Me casei e fui mãe aos 21 anos, no terceiro ano de faculdade. Engravidei novamente e meu segundo filho nunca nasceu por causa do uso descontrolado de várias substâncias. Me formei, me separei e frequentemente abandonava minha filha aos cuidados dos meus pais quando a compulsão tomava conta de todos os meus pensamentos, vontades e atitudes. Estava falida!

A recuperação veio a surgir na minha vida quando decidi por vontade própria buscar uma internação em uma Clínica de Reabilitação para dependentes químicos e alcoólicos, minha mãe buscou ajuda nos grupos familiares e conseguiu um local seguro e de grande competência para tratar de minhas dores emocionais do passado, que me faziam buscar substâncias para mascarar meus sentimentos no presente. Me senti arrastada pela necessidade de mudança, e a todo custo me debrucei verdadeiramente em meu tratamento, fui orientada, cuidada, e tratada. Desejei com todo resto de força e vida existentes em mim a mudança, e consegui!

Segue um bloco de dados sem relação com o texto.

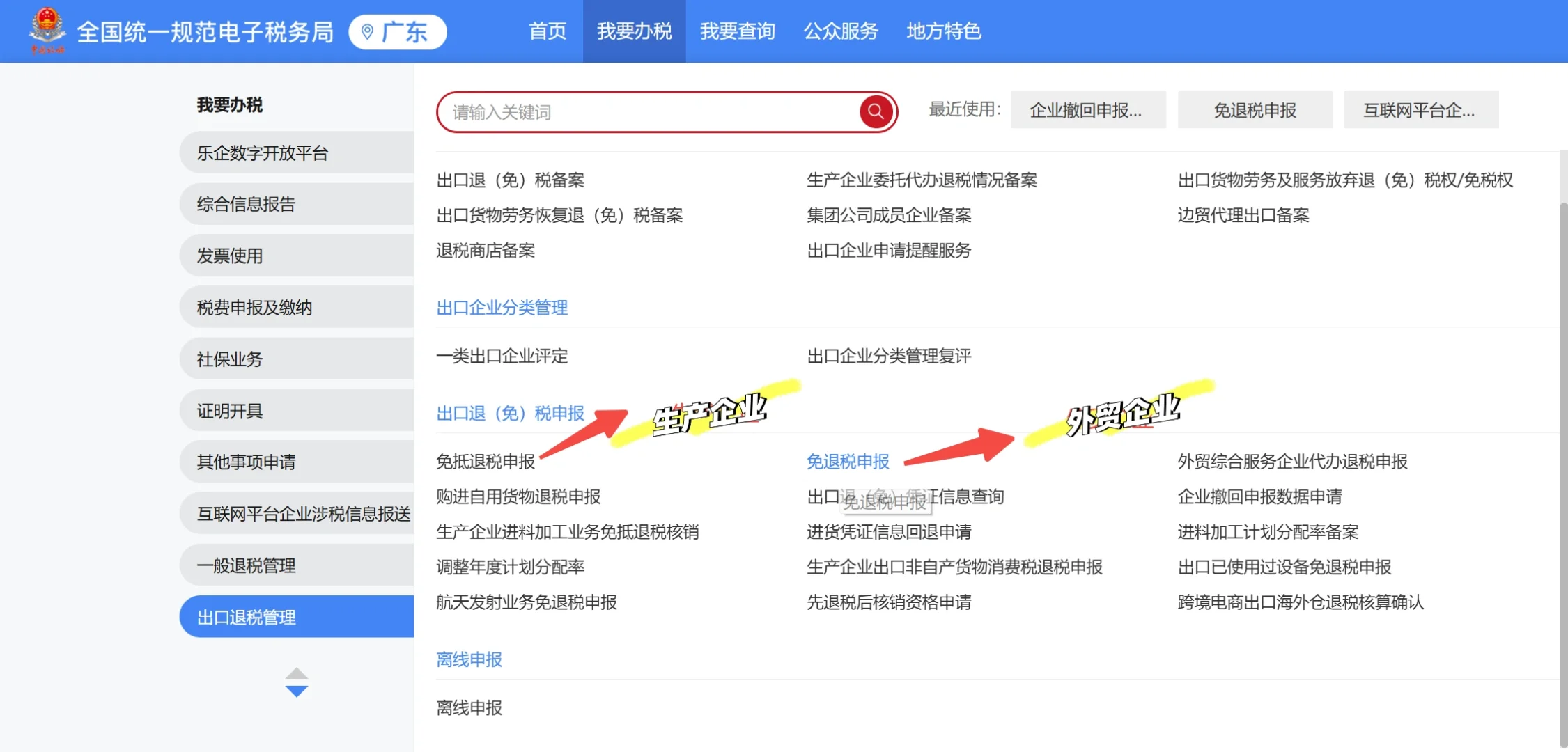Screen dimensions: 1568x752
Task: Open the 离线申报 link
Action: click(x=469, y=659)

Aprendi dentro de um espaço terapêutico virtudes em mim que me levam a práticas saudáveis: esporte, acordar cedo, dormir cedo e ter um objetivo de vida.

Reconhecer minha razão de existir me fazem prosseguir num propósito espiritual em tempos difíceis.

O enfrentamento da doença com a verdade foi o que me ajudou. Só com muita verdade somos capazes de reconhecer a derrota. Quando admito que perdi para as drogas, dou início ao processo de contrapor o prazer que destrói. É preciso muita coragem para mudar, daí precisamos tanto uns dos outros.”